HIV in the Non-Pregnant Patient
/We jump back to our STI saga to cover HIV today. ACOG PB 167 and CO 596 make for supplementary reading for this show.
The CDC and USPSTF recommend at least one-time HIV screening in most women. The CDC goes further to recommend up to annual screening in certain high-risk groups, including IV drug users, > 1 sex partner annually or known sex partner with HIV, those who exchange sex for money or goods, and MSM.
Screening is important, because almost 25% of new cases occur in women, and heterosexual intimate contact is the most common form of disease spreading. ACOG subscribes to a philosophy of “opt out” testing, by which HIV screening should be considered routine, with the patient able to opt out. Physicians need to document the reason for this in their notes. Screening tests are broken into rapid and confirmatory. A positive rapid screen should always be followed with a confirmatory test, as the rapid screens have high sensitivity, but lower specificity.

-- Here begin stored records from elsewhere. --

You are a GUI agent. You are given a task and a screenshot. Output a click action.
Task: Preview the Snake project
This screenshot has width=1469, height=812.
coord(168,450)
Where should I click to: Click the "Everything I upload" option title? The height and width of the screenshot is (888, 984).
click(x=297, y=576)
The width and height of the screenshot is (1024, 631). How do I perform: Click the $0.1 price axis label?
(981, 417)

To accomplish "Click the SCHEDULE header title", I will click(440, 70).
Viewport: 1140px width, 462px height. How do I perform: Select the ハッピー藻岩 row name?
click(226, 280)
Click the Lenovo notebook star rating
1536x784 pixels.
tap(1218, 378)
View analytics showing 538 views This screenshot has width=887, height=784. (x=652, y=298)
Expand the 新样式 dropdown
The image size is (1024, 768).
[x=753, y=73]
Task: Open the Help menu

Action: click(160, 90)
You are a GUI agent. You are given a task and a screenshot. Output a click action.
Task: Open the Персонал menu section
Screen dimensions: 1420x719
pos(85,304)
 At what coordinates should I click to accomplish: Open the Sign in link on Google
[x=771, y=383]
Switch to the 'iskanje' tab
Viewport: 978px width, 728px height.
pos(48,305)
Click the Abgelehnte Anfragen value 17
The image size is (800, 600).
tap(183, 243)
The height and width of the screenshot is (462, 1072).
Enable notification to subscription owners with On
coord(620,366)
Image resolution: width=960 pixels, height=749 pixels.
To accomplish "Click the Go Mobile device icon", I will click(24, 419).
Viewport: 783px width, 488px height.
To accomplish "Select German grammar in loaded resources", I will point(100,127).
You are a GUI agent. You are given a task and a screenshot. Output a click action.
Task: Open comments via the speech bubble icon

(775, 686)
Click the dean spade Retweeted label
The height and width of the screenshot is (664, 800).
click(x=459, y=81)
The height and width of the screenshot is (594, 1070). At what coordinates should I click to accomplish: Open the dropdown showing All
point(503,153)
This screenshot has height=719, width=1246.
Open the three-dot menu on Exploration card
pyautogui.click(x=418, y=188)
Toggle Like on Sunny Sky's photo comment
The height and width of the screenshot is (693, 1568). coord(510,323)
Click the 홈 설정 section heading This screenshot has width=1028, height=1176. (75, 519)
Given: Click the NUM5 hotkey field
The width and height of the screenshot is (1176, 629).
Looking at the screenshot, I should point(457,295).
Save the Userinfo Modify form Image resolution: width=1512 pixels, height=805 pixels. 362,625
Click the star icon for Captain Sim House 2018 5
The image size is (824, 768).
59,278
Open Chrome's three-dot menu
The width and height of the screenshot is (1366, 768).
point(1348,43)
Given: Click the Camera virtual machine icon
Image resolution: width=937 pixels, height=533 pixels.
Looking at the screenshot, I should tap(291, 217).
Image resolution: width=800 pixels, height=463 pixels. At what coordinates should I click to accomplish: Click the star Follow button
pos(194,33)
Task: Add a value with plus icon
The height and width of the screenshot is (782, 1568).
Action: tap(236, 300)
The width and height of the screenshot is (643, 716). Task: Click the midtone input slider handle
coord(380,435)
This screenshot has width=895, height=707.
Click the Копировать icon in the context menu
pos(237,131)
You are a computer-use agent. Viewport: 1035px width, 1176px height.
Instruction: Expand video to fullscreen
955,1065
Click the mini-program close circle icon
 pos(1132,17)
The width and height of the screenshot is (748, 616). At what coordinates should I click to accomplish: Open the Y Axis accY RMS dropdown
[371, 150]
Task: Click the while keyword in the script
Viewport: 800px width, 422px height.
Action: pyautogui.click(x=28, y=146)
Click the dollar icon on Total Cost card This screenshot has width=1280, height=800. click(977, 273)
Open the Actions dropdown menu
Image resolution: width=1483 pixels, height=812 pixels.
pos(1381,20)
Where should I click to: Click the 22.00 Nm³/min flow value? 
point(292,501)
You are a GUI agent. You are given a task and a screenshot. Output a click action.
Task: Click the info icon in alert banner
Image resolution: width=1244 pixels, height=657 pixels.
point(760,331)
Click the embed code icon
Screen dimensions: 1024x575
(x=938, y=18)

GYN care may vary somewhat with positive HIV status. For Pap smears, PB 167 describes an appropriate algorithm for dealing with initial screening and some positive results:
We spend some time reviewing the treatment of other STIs in the podcast briefly, all of which are reviewed in PB 167 as well. Highlights include:
Using 1 week rather than single-dose metronidazole treatment for trichomonal infections
Re-testing any positive GC/CT testing result at 3 months, due to high risk of re-infection
Screening for most STIs at entry to care for HIV-affected patients.
Birth control is also another important topic for HIV-affected patients. ACOG and the CDC recommend use of dual-contraception — that is, a barrier method and a hormonal method — to prevent viral spread. Certain forms of hormonal contraception may be affected by antiretroviral drugs:
CHCs: The NNRTI non nucleoside reverse transcriptase inhibitor efavirenz and certain protease inhibitors (-navir) may decrease efficacy of combined methods by reducing contraceptive hormone levels; however, they are considered US MEC Category 2.
The exception to this rule is fosamprenavir, as CHCs also lead to decreased levels of this protease inhibitor (US MEC 3).
Etonogestrel implant: Similarly to CHCs, there are theoretical risks in decreased contraceptive effectiveness for patients on efavirenz; however, the implant remains US MEC 2.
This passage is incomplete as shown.